ENTER THE EDIT: WHY IT'S IMPORTANT TO BE OPEN TO EXPERIMENTATION AS A FILM EDITOR

The Cove. Courtesy of the Oceanic Preservation Society.

The Cove. Courtesy of the Oceanic Preservation Society.

In the latest installment of POV's Enter the Edit series, editor Geoffrey Richman tells editor and 2017 Schmeer Fellow Leigh Johnson that "...getting lost is part of the process. It’s a roller coaster of euphoria and frustration, coming up with solutions and then seeing why they don’t work." Geoff (MurderballSickoThe Cove) is equally adept at working in fiction as he is in documentary. In this column, he talks about joys and challenges of working in both.

Leigh: As both a documentary and narrative editor, you’ve mentioned that narrative films tend to try to be more like documentaries and vice versa. Can you talk about that?

Geoff: The first cut of each is when they’re most like what you think of as fiction or documentary. The scripted films feel very scripted, and the documentaries feel very unstructured and informational. And over the course of the edit, I find that you’re pushing them in the opposite direction. So the narrative films get to feel less scripted and staged, documentaries get to feel more and more structured and narrative. The first cut on a documentary doesn’t necessarily even feel like a movie. It can take a few rounds of editing before it even gets to the point where it feels like a bad rough cut of a movie.

Leigh: The most obvious difference between narrative and documentary editing is that narrative films start with a written screenplay whereas documentaries are “written” through extensive experimentation in the edit. But I imagine there’s an immense amount of experimentation and rewriting in a narrative edit as well.

Geoff: Definitely. There are obviously more constraints on a narrative film. But the most fun I’ve had on narratives is when the edit felt similarly open to experimentation as on a documentary.

On Peter and Vandy, which was a love story told out of order, the scenes could go in pretty much any order.
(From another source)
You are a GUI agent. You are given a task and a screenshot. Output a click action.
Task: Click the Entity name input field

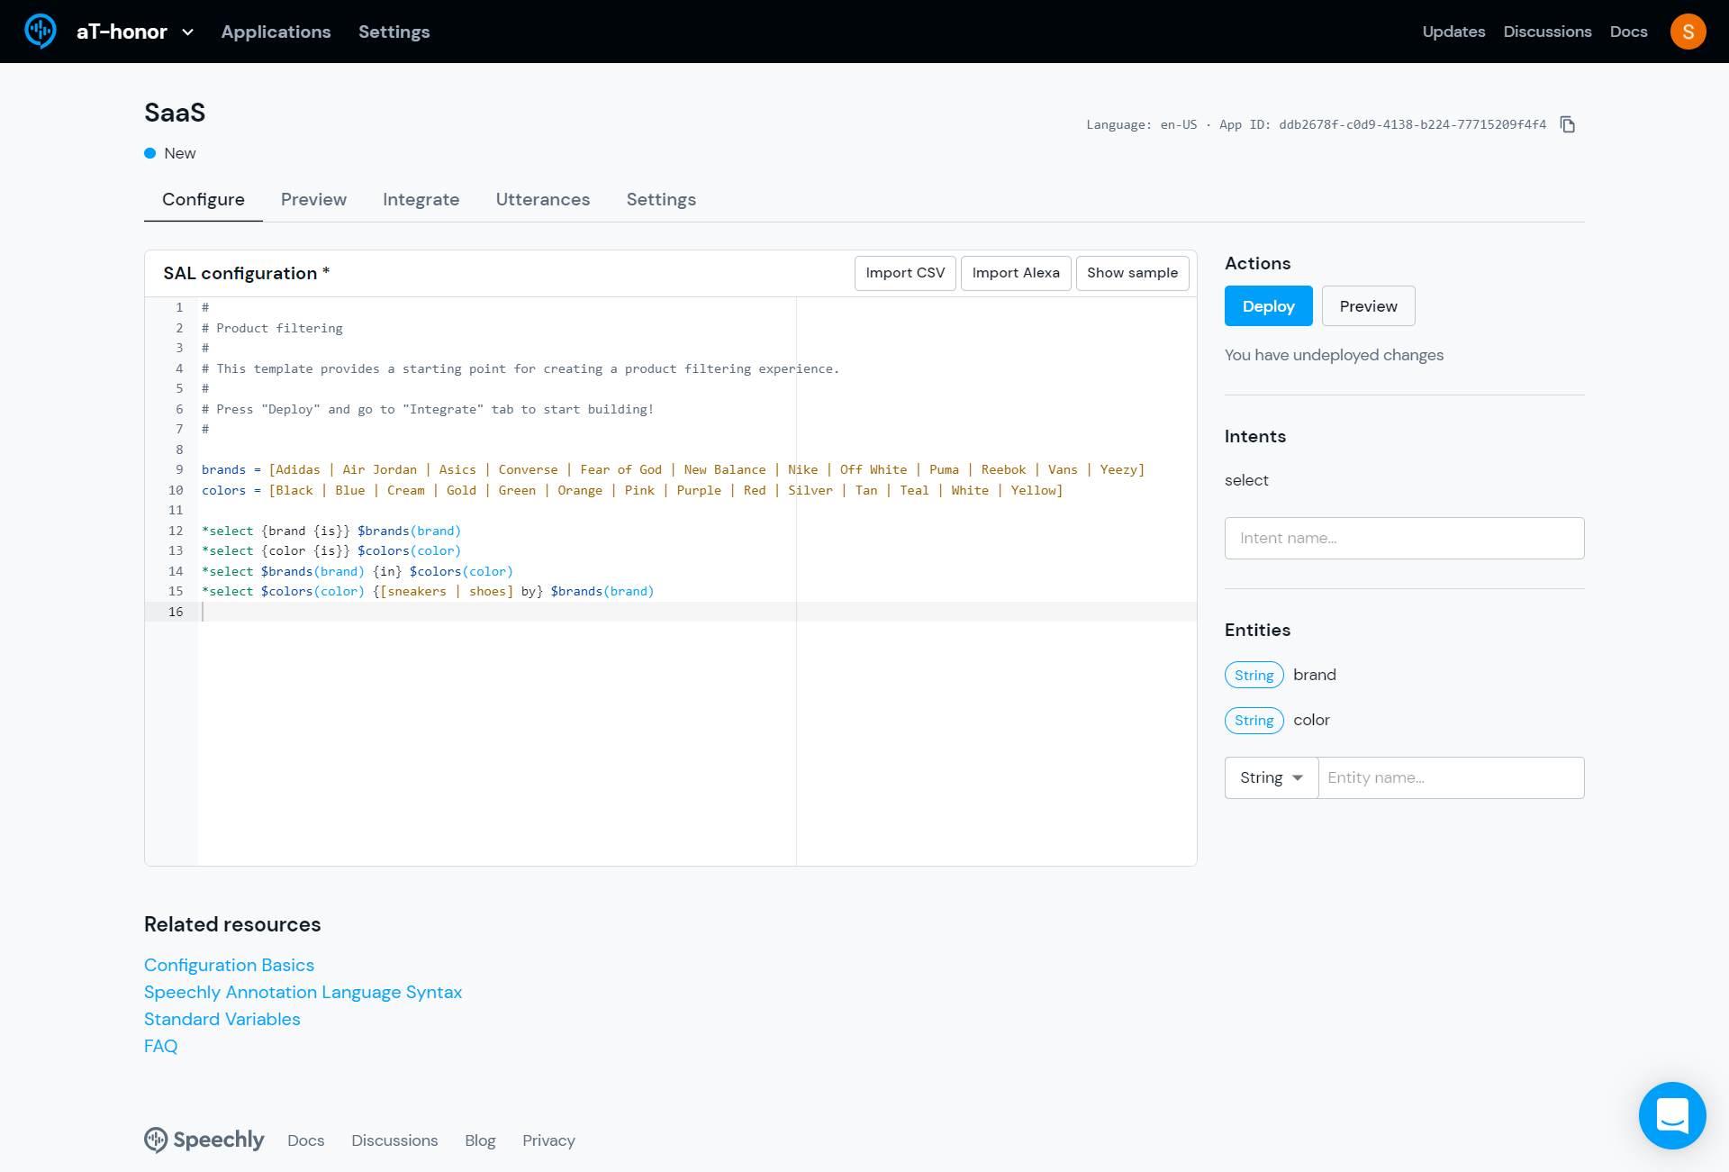[1451, 777]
So there was a lot of trial and error to find the right way through the story. And we could use snippets of scenes from later in the film, or from deleted scenes, at any point to help with the edit.
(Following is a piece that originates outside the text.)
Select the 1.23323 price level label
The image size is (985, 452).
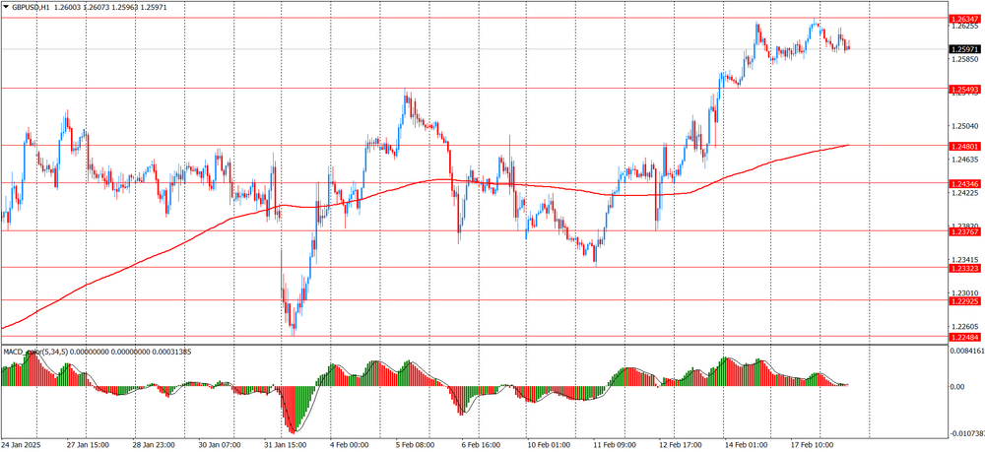[965, 268]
On Sleepwalk With Me, it seemed like a straightforward edit at the start, but we ended up doing lots of fun experimenting. The screenplay was based on Mike Birbiglia’s story that had been previously performed on stage, written, and edited many times, with a lot of the same funny jokes. But when we presented rough cuts of the film version to people, they weren’t laughing. It took a little while to figure this out, but the story is kind of tragic, his sleepwalking problem, his relationship problem. The difference when Mike would tell the story on stage or on the radio is that you understood inherently that he’s telling you a story that happened in the past and he’s okay now, so it’s okay to laugh about it. You know how comedy is tragedy plus time? The film lost the time element. It was really interesting and totally surprising. So we experimented with different ways for Mike to talk to camera, from the future, and him driving in his car talking to camera ended up becoming the throughline of the film, placing the rest of the story in the past. The early cuts were also missing a lot of his performance material, so Mike shot a bunch of actual performances at different comedy clubs, plus b-roll of him on the road, writing notes, that kind of thing. With all these new ingredients in play, which could be used anywhere in the film like on a documentary, it gave us a lot more freedom to experiment with scenes and structure.